This is using the 3.3.1 AMI and spark 1.1.1e script.

install-spark with -x for 1.2.0.a does not set spark.default.parallelism correctly

When I run s3://support.elasticmapreduce/spark/install-spark with -x, -v, 1.2.0.a, -g,

My /home/hadoop/spark/conf/spark-defaults.conf looks like:

spark.eventLog.enabled  true
spark.eventLog.dir      hdfs:///spark-logs
spark.executor.extraJavaOptions         -verbose:gc -XX:+PrintGCDetails -XX:+PrintGCDateStamps -XX:+UseConcMarkSweepGC -XX:CMSInitiatingOccupancyFraction=70 -XX:MaxHeapFreeRatio=70
spark.metrics.conf      /home/hadoop/spark/conf/ganglia.metrics.properties
spark.executor.instances
spark.executor.cores
spark.executor.memory   10112M
spark.default.parallelism       *

The last line contains an invalid value (spark.default.parallelism *). When I try to run a Spark job, I get:

Exception in thread "main" java.lang.NumberFormatException: For input string: "*"
        at java.lang.NumberFormatException.forInputString(NumberFormatException.java:65)
        at java.lang.Integer.parseInt(Integer.java:569)
        at java.lang.Integer.parseInt(Integer.java:615)
        at scala.collection.immutable.StringLike$class.toInt(StringLike.scala:229)
        at scala.collection.immutable.StringOps.toInt(StringOps.scala:31)
        at org.apache.spark.SparkConf$$anonfun$getInt$2.apply(SparkConf.scala:184)
        at org.apache.spark.SparkConf$$anonfun$getInt$2.apply(SparkConf.scala:184)
        at scala.Option.map(Option.scala:145)
        at org.apache.spark.SparkConf.getInt(SparkConf.scala:184)
        at org.apache.spark.scheduler.cluster.CoarseGrainedSchedulerBackend.defaultParallelism(CoarseGrainedSchedulerBackend.scala:271)
        at org.apache.spark.scheduler.TaskSchedulerImpl.defaultParallelism(TaskSchedulerImpl.scala:402)
        at org.apache.spark.SparkContext.defaultParallelism(SparkContext.scala:1455)
        at org.apache.spark.SparkContext.defaultMinPartitions(SparkContext.scala:1462)
        at org.apache.spark.SparkContext.textFile$default$2(SparkContext.scala:539)
        at org.apache.spark.api.java.JavaSparkContext.textFile(JavaSparkContext.scala:184)
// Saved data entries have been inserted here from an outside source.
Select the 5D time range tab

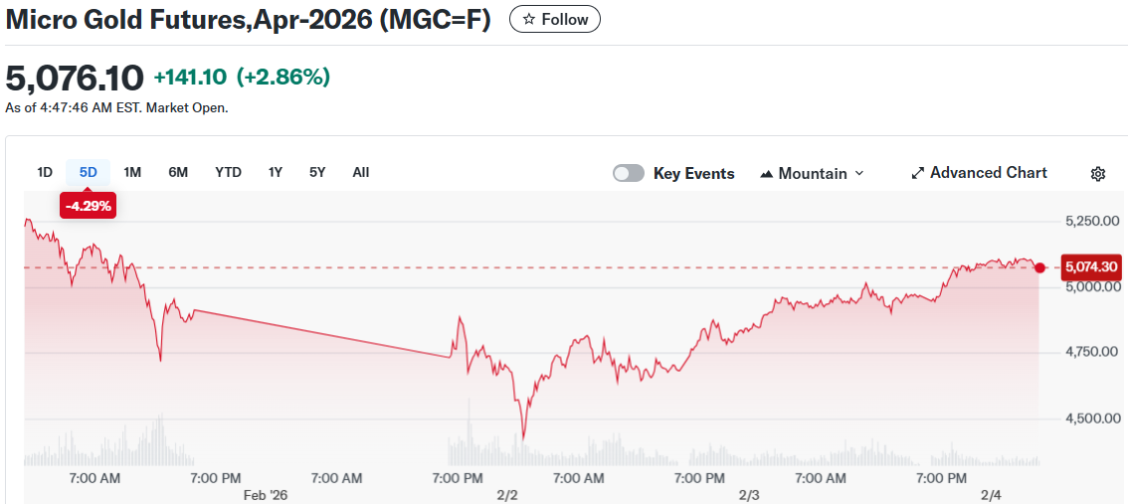(x=89, y=172)
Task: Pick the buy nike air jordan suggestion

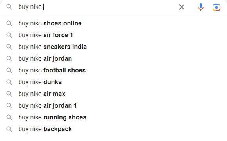Action: pos(113,59)

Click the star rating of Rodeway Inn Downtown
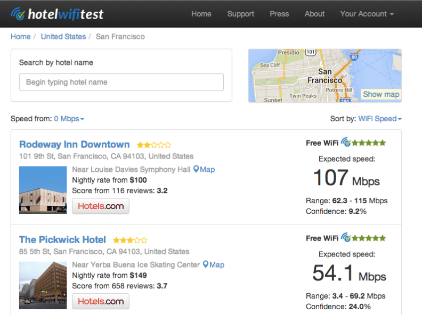coord(154,145)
It looks like the issue is in maximize-spark-default-config. When I download it to my master and run it manually, there are some issues:

+ VCOREREFERENCE=http://support.elasticmapreduce.s3.amazonaws.com/spark/vcorereference.tsv
+ CONFIGURESPARK=http://support.elasticmapreduce.s3.amazonaws.com/spark/configure-spark.bash
+ echo 'Configuring Spark default configuration to the max memory and vcore setting given configured number of cores nodes at cluster creation'
Configuring Spark default configuration to the max memory and vcore setting given configured number of cores nodes at cluster creation
+ /usr/share/aws/emr/scripts/configure-hadoop -y yarn.scheduler.minimum-allocation-mb=256
Processing default file /home/hadoop/conf/yarn-site.xml with overwrite yarn.scheduler.minimum-allocation-mb=256
'yarn.scheduler.minimum-allocation-mb': new value '256' overwriting '256'
Saved /home/hadoop/conf/yarn-site.xml with overwrites. Original saved to /home/hadoop/conf/yarn-site.xml.old
++ grep /mnt/var/lib/info/job-flow.json -e CORE -A 4
++ grep -e requestedInstanceCount
++ cut -d: -f2
++ sed 's/\s\+//g'
+ NUM_CORE_NODES=
+ '[' -lt 2 ']'
./f: line 27: [: -lt: unary operator expected
++ grep /mnt/var/lib/info/job-flow.json -e CORE -A 4
++ grep -e instanceType
++ cut '-d"' -f4
++ sed 's/\s\+//g'
+ CORE_INSTANCE_TYPE=
+ '[' == '' ']'
./f: line 35: [: ==: unary operator expected
+ wget http://support.elasticmapreduce.s3.amazonaws.com/spark/vcorereference.tsv
--2015-01-12 10:58:39--  http://support.elasticmapreduce.s3.amazonaws.com/spark/vcorereference.tsv
Resolving support.elasticmapreduce.s3.amazonaws.com (support.elasticmapreduce.s3.amazonaws.com)... 54.231.32.217
Connecting to support.elasticmapreduce.s3.amazonaws.com (support.elasticmapreduce.s3.amazonaws.com)|54.231.32.217|:80... connected.
HTTP request sent, awaiting response... 200 OK
Length: 470 [text/tab-separated-values]
Saving to: ‘vcorereference.tsv.3’

vcorereference.tsv.3                                            100%[========================================================================================================================================================>]     470  --.-KB/s   in 0s

2015-01-12 10:58:40 (57.0 MB/s) - ‘vcorereference.tsv.3’ saved [470/470]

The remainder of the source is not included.